The big skill, he said, is reading backwards fluently.
He waved the editor over for a try. Interestingly, the read is right to left and letters are backwards. Working out the logic, and the meaning of the sentences, starts making the editor's head ache.
Mr Bailey explained how a machine would create a "line" of type by lowering brass letter keys into a mould. When a line was complete, lead would pump in, and a small block representing one line would be created.
He would then stack the lines, with blank pieces of metal for spacing.
Once all the advertisements were assembled within a block, he would shuffle and move the type to balance and tidy it, so it properly filled a page.
"Important parts of the ad had to be spaced out," he said.
"Each line, you read from right to left, and it took me a wee while to learn how to do that.
"If you put a mirror up in front of it, it would read normally - but we didn't do that.Once I had conquered reading it, I sped up, and it would take about 20 or 30 minutes to put together."
When a page was made up, he would wheel it over to a machine called a "Winkler".
"The guy, he would put a paper mache over the entire page, then a few blankets on top, and put it under a compressor.
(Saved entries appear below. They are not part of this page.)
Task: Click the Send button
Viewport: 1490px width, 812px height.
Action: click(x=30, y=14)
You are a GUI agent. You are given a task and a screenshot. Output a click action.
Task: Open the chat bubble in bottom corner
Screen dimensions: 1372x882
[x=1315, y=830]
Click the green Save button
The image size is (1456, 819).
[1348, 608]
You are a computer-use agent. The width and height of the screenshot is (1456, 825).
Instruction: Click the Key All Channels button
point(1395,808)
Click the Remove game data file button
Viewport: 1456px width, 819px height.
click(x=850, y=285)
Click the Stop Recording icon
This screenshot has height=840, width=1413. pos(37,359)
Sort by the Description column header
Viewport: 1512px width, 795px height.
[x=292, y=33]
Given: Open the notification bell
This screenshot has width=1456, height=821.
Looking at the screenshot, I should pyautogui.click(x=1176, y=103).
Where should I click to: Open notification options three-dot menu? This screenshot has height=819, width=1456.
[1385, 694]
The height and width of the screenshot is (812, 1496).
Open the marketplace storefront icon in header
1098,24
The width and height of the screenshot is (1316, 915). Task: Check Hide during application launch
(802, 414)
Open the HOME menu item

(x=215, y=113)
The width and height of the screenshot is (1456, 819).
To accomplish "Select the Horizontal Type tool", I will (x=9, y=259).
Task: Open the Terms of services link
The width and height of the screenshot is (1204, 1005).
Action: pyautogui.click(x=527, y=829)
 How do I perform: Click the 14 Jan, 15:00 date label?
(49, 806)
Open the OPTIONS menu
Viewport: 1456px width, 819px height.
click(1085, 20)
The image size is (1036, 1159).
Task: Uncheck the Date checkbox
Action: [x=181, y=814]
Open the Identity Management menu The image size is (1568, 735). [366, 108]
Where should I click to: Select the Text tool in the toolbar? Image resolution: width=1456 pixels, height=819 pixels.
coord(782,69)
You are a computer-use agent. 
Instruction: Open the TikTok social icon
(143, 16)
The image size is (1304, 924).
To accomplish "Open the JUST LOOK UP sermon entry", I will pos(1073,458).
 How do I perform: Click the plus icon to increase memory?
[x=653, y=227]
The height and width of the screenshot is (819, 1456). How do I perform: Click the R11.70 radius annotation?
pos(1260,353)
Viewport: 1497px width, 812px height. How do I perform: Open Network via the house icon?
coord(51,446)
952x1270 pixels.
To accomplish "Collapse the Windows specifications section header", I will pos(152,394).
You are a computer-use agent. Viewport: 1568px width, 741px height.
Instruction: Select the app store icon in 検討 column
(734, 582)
"The impression would come on to the papier mache."
Then the papier mache mould was taken to another machine with a semi-circular mould.
Hot lead was poured in, to create a semi-circular plate.
The rough edges were trimmed, and the plate would be fastened to the printing press.
Mr Bailey said the press could take up to 32 plates, but the weight was restrictive.
"Usually we would do 16 or 20 plates."
He hardly ever did front pages, but he said the classifieds were a "very sensitive" page.
"If you got something wrong, they would soon phone up."
He qualified after seven years as a tradesman.
"I was qualified, sometimes I would go too fast, and you could misread something.
"The foreman would say, you made an error.
"I would say, I was under pressure, I had to get that page out."
It was also his job to preserve contract ads, for reuse, and to keep an eye on them if the soft lead wore down.
All the other type would get broken up and remelted for next time.
Lead poisoning was not thought about back then, he said.
Mr Bailey retired after 37 years as a compositor, but stayed on as a cleaner.
Did that seem like a demotion, asked the editor.
Mr Bailey shrugged.
"I had served all that time, I didn't mind."
He was a cleaner for 11 more years.
"It was just to keep the income coming in, just to keep in exercise, and just to keep in touch with people."